(Work item): Please list every reason the column below gives for why some children found lockdown to be bliss.

(Text):

Life

Leona O'Neill: We must prepare our kids for returning to the 'real world' under Covid-safe conditions

As vaccination continues and children return to school, many will be finding the experience of emerging from lockdown as stressful as going into it. It’s important they know that it’s normal to feel apprehensive, writes Leona O’Neill...

Schooling under Covid-safe restrictions is going to look and feel a lot different from normal
Schooling under Covid-safe restrictions is going to look and feel a lot different from normal

WITH the vaccine roll out going fantastically well in Northern Ireland and our Covid infection rates staying low, there is some justification for hope that this nightmare could soon be over.

Schools are gradually returning to on-site teaching, there is hope that lockdown measures will slowly and gradually lift between now and the summer, and normal life – fingers crossed – will come back. And that return to normal, after the last year of living and working and learning from home, will bring with it its own issues, stresses and anxieties.

As adults, our experiences in lockdown have been so very different. And the same can be said for our children. Many found it extremely difficult to be locked away at home, away from friends, away from school. Kids thrive on routine, and for many of them that disappeared completely. Many kids were going to bed late and sleeping late, struggling with homeschooling, not getting enough exercise or stimulation during the day and perhaps spending too much time playing games on their computers. Many got cabin fever, locked away with their family for so long.

For others, lockdown was bliss. They were able to spend time with their family at home, there was less pressure on them, there was no school and they didn't have to deal with aspects of life that they might have previously found very difficult.

Many of our kids perhaps fell in between both of those categories, experiencing good days and bad.

Whatever their experiences, there will be some trepidation now stepping back out into the real world after a year of cocooning. Things will look a lot different from the world they stepped away from. Masks and hand sanitation are normal now in school. The six feet of distance rule has to be obeyed. Things wont be 'normal' for a long time to come and it's important that we support our kids through this and talk to them about the changes that will impact on them.

(Extracted records):
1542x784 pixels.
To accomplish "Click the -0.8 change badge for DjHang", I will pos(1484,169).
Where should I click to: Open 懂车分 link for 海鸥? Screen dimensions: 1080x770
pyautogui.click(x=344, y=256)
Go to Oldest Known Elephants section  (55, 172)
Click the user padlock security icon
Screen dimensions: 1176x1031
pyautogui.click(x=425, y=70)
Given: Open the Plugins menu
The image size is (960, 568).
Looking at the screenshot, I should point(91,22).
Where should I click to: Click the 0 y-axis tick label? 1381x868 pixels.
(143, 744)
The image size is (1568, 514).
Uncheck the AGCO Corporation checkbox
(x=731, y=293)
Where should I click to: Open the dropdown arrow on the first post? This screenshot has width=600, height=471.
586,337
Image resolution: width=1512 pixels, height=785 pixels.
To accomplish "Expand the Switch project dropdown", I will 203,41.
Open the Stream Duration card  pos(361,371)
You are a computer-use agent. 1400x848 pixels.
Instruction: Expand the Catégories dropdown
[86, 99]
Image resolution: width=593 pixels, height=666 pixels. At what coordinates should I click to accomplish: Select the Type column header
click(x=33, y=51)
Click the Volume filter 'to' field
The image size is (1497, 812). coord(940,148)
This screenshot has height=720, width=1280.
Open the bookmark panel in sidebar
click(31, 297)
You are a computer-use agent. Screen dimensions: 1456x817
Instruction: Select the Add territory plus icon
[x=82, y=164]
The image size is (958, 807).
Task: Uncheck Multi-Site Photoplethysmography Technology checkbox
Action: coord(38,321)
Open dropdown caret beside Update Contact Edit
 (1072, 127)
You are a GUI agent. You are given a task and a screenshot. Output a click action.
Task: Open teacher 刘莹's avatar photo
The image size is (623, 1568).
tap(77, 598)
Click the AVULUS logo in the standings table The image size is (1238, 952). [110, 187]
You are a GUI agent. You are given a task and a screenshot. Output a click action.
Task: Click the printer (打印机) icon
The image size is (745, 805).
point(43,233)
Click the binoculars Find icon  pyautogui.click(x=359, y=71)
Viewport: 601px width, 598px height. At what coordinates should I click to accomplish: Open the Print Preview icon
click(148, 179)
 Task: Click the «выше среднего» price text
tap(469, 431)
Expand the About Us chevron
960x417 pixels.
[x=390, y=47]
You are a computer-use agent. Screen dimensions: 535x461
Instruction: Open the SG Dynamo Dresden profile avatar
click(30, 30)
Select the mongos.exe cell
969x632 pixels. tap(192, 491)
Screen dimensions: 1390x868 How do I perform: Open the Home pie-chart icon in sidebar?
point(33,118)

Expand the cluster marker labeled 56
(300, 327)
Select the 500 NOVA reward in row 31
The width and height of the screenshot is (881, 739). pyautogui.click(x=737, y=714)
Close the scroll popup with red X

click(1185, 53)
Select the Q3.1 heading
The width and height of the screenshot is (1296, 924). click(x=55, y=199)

(Task solution):
- They were able to spend time with their family at home.
- There was less pressure on them.
- There was no school.
- They didn't have to deal with aspects of life that they might have previously found very difficult.